How could he even think of taking Jerica away from the LaSalles? She was all they had left of their son—their only child. She and Melanie were the only family Jerry and Erika had in the world, their only hope of carrying on their legacy. How could he be so selfish?

The answer was simple. He could not. As much as he loved them, he could not pull Melanie and Jerica into his deception.
Because
he loved them, he could not ask them to sacrifice everything they held dear for him.

As the realization soaked in, Joel slumped over his desk, putting his head in his hands. And in that moment of utter agony, he made the most difficult decision of his life. He must leave. Now. Before he hurt them worse than he already had.

Trembling, he picked up the telephone and dialed a number from memory. He punched in the extension. The phone rang a dozen times before Joel finally hung up. What was going on? He’d never had trouble getting through before.

He dialed again—a different number—tapping a pencil impatiently on the desktop, sweat forming on his brow. “Come on, come on, Tim … pick up the phone,” he whispered under his breath.

As the phone rang again and again on the other end, he grabbed the newspaper and creased it, jamming the New York article deep
into the folds of newsprint. He reached for his handkerchief and mopped away the sweat that beaded his forehead.

Then abruptly, Tim’s voice came on the line.

“Tim! Thank God you’re home!” His voice came out as a strangled sob.

“Joe? What’s wrong?”

He paced nervously, as far as the phone cord would allow, like a dog on a short leash. “Something’s happened, Tim. I need to talk to Toliver, but I can’t get through. He’s not answering his phone.”

“What happened? Tell me.”

“No, not on the phone.” He whispered into the receiver now. “I’ll … I’ll meet you at your place. I’m … I’m not sure what I’m going to do for money until I get hold of Toliver …”

“What’s going on, Joe?

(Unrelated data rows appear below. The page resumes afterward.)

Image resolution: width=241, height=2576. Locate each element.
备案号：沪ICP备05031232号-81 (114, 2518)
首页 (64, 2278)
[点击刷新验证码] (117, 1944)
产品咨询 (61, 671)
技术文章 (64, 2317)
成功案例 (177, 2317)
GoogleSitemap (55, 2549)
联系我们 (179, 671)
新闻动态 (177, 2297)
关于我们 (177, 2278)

Has something happened? Do you need to get out of there?”

“I can’t talk now.”

“Don’t worry about money, Joe. You just get here as quickly as you can.”

“Thanks, Tim.”

He willed himself to calm down, forced himself to think rationally, to make sure his brother had all the information he needed. He spoke into the receiver again. “I’m leaving now … driving. I have to take care of some things here first, but I’ve got my cell phone. I’ll call you when I get on the road.”

He dropped the phone in its cradle and ran his fingers through tousled hair. Thank goodness Don Steele wasn’t in the office on Mondays. Joel wasn’t sure he could have behaved as though everything were normal. Quickly, he scratched out a note to Don, then went into the pastor’s office and reached for the top drawer of the desk. It was unlocked, as Joel had known it would be.

He filed through the small stack of paychecks until he found the one made out to him. In spite of the fact that his name was imprinted on the check, he felt like a common thief. Payroll checks
weren’t actually due to be distributed until Wednesday, but Darlene always cut them in advance. They would just have to understand. He laid the note he’d written to Don on top of the remaining checks, and silently slid the drawer shut.